Mohawk increases 2nd-half estimates
September 30, 2002,
In a rare sign of optimism in a tricky environment for textiles producers and retail sales, textiles powerhouse Mohawk Industries said it's increasing its earnings estimates for both the third and fourth quarters.
Mohawk said the anticipated improvement stems from a number of factors, including "increased emphasis on controlling manufacturing and selling, general and administrative expenses" and lower interest expense due to reduced debt levels. The company also cited "a lower effective income tax rate from additional tax credits." Further boosting earnings per share, a stock buyback program has reduced the number of shares outstanding for the third quarter by 1.1 million shares.

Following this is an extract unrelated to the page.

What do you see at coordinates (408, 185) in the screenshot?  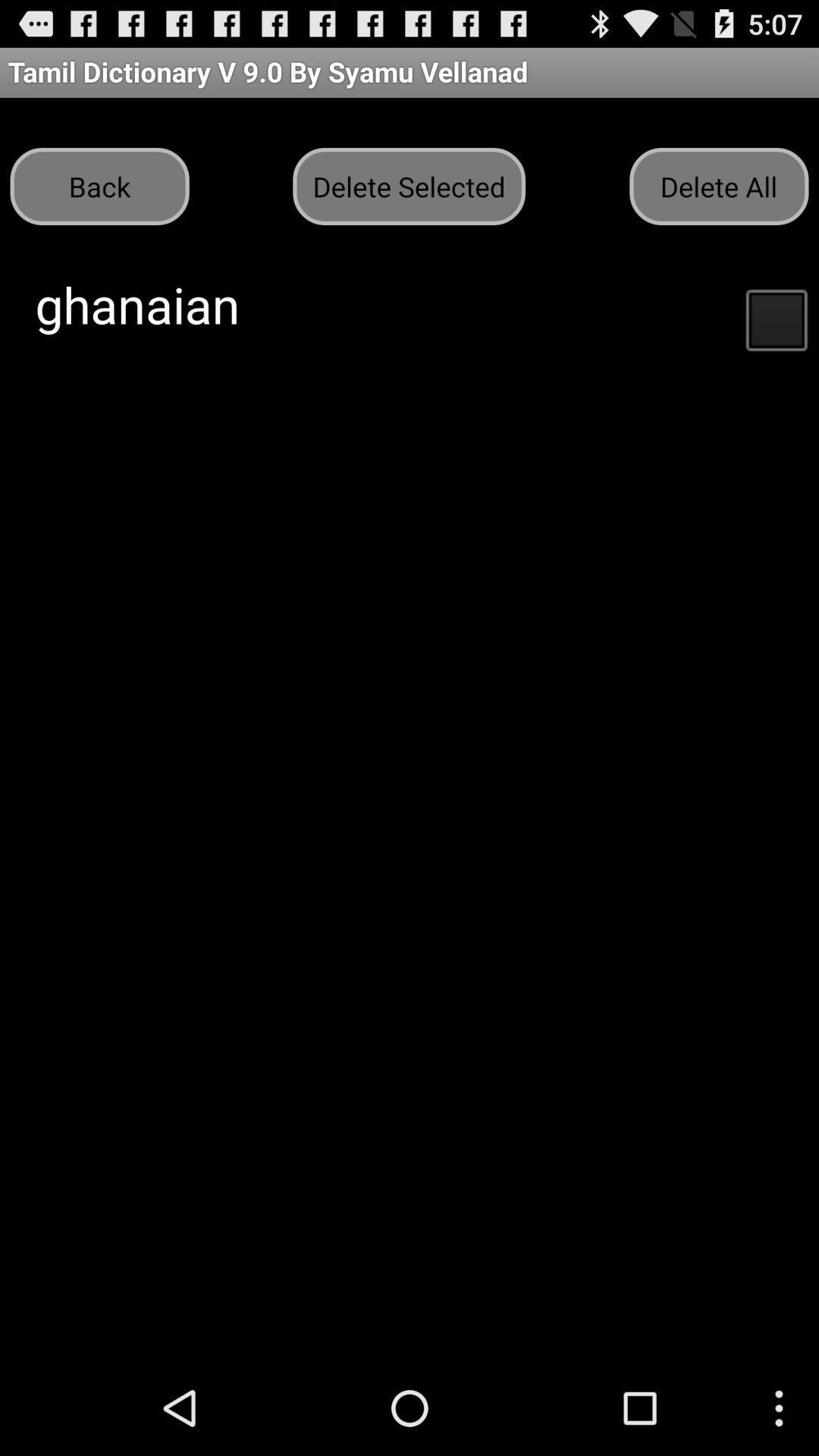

Mohawk said "potential improvements" in manufacturing and white-collar costs "are expected at the newly acquired Dal-Tile operation and at Mohawk. Some of the anticipated improvements are a result of synergies through joint efforts to reduce administrative and logistics costs."
In addition, "The reduced debt is expected to result from strong earnings and effective working capital management offset by stock repurchases made during the third quarter," Mohawk said.
The impact of income tax credits is estimated to be $2.5 million per quarter for both the third and fourth quarters.
The good news was released after the close of trading last Thursday, Sept. 26, so it had little impact on the company's share price as of press time. In the hours before the news was put out, Mohawk shares had risen only slightly, by 0.4 percent, or $0.21 a share, to $48.15.